I don't think it was ever assumed that players needed to have "that many" magical items at each particular level.

Or if it was assumed... we've always ignored that in our games and it's never been a problem.
Cause we've always played low-magic campaigns, or maybe not so "low" magic sometimes but with very few magical items, and having those items was never a "character progression" thing, but more like something extra found on the side. So a 13th level fighter having a +1 sword for us was just as fine as a 5th level one.
Magical items for us were something extraordinary that gived an edge to the character, not something on which his progression was inherently dependent.

I've always seen monsters with DR or immunities as "tough guys" who needed some thinking (or maybe just more hard work) to beat. 
Not some measurement of what magical items the players should have to beat them as easily as any other regular monster.
That's how we've always played, and it works great.

I don't think it was ever assumed that players needed to have "that many" magical items at each particular level.

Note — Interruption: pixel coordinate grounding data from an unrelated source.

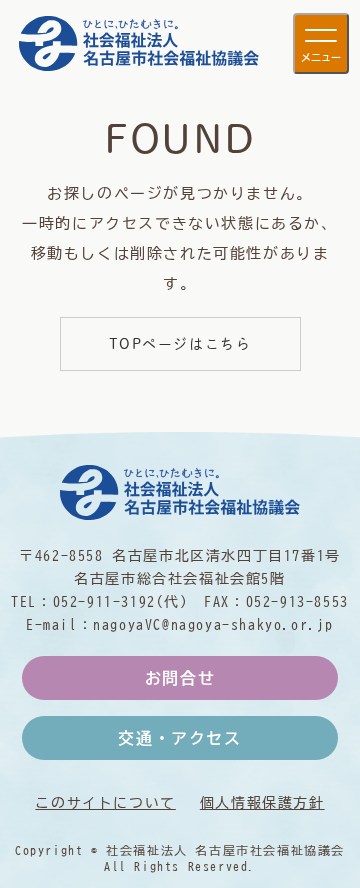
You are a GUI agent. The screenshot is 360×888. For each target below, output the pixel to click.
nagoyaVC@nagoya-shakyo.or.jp (213, 624)
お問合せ (180, 678)
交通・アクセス (179, 738)
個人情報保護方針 (262, 802)
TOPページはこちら (180, 344)
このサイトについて (105, 802)
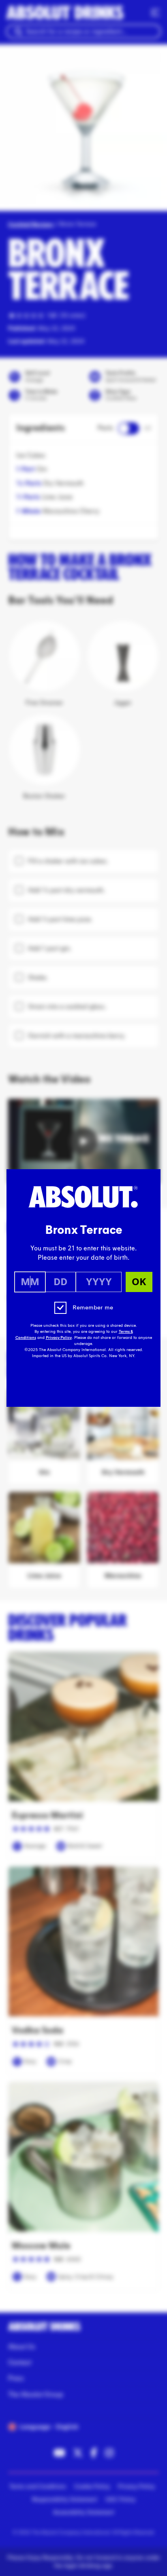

Monsters in 4e are explicitly designed to a formula that takes growing magic item contributions to raw stats into account. 3e it's less explicit but the "wealth by level" table is often used as the justification for stating that magic item contributions are assumed in 3e. Prior to that there is very little to imply that anyone gets magic items by virtue of their level.
Or if it was assumed... we've always ignored that in our games and it's never been a problem.

Which is the case, yeah. Fair dues to you, I also ignore these assumptions and it's not that much of an issue.
Magical items for us were something extraordinary that gived an edge to the character, not something on which his progression was inherently dependent.

As it should be, IMO.
I've always seen monsters with DR or immunities as "tough guys" who needed some thinking (or maybe just more hard work) to beat. 
Not some measurement of what magical items the players should have to beat them as easily as any other regular monster.
That's how we've always played, and it works great.

Yeah, I think that's really the intention of abilities like damage resistance. They're special things that require a bit extra to beat; that bit extra can be a magic item that defeats the resistance or it could be a nifty strategy neutralise the threat. Whatever it is, they should be spice rather than procedural.